Stay in lane: Spain’s DGT is rolling out AI cameras on slip roads—cross the solid line before it ends and it’s a €200 fine.
Credit: Shutterstock, PV productions
You think you can cut across the solid line of white to beat traffic? Not much longer. Spain’s traffic authority, the DGT, has begun trialling a new set of smart cameras that watch motorway slip-roads and fine drivers €200 for crossing the continuous line before it ends. The DGT has introduced a new set of smart cameras that monitor motorway slip-roads and fine drivers EUR200 for crossing the continuous line before it ends.
How Spain’s new ‘merge cams’ actually catch you
If you’ve ever wondered whether anyone really notices that quick dart into the slow lane, the answer is now ‘yes’. The system is equipped with two cameras that are synchronised: one camera watches down the acceleration lane while the other monitors the right hand lane on main carriageway. The software flags a premature merging when a car on the slip road appears in the slow lanes before the solid lines give way to dashes. The video and data is sent to DGT’s Automated Penalty Processing Centre.
This might seem a bit fussy but it’s for safety reasons. The continuous line doesn’t just look good, it also keeps two traffic flows apart as slip-road drivers gain speed. Early cutting forces drivers already on the motorway either to brake or swerve, which is a classic setup for side-swipes. The technology simply reinforces what we’ve been told by the paint all along.
Where the pilot has started – and why it will spread
Pyramid, a motoring defense consultant, says that four sites have been selected around Madrid for high traffic flow and bad habits of joining.
- A-1 km 15,95 (inbound).
- A-2 km 11.8, inbound
- A-42km 16.9 (inbound).
- A-6 km 20.2
Local drivers won’t be surprised—these are exactly the places where commuters dive across the line to grab a gap. This isn’t just a one off gadget. The DGT’s 2025 plan includes more than a hundred new speed cameras nationwide—fixed and average-speed units—plus specialist kit like this. If the pilot trims collisions and improves flow, expect the ‘merge cams’ to appear on other busy approaches to major routes.

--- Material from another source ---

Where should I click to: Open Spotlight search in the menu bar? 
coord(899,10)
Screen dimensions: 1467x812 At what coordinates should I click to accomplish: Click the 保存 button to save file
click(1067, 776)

How to keep your money – and your licence – out of harm’s way
Staying fine-free is not a mystery. The best way to avoid fines is to use the whole length of your acceleration lane. Match your speed on the motorway, and wait until you see the dashed line. Early indication, checking mirrors, looking over your shoulder and holding your line are all important. It’s smoother, safer and – crucially – legal.

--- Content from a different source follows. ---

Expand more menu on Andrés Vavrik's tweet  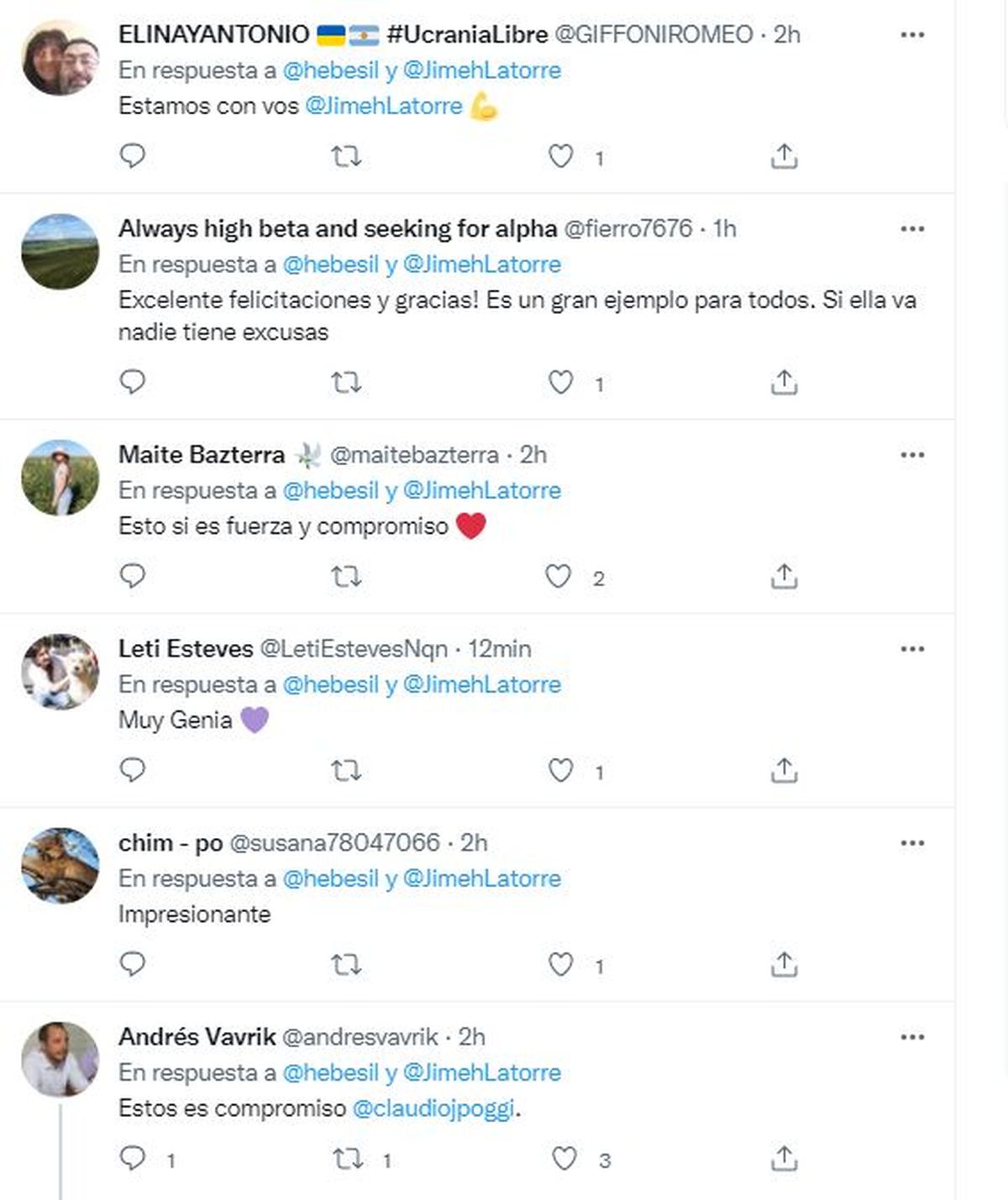coord(912,1037)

A few common myths deserve to be trashed. ‘I only crossed by a metre’ still counts if the line is continuous. The other driver speeding up to block me won’t work with an automated system which only checks where your wheels are compared to the marking. If someone is being awkward, don’t rise to it – carry on along the slip-road and merge at the first dashed section.
The DGT’s new AI kit targets one behaviour very specifically: jumping the solid lines on slip-roads. Do it and you’re likely to see €200 in red ink. You’ll find your commute to be more calm, faster and cheaper if you follow the rules, not just the suggestions.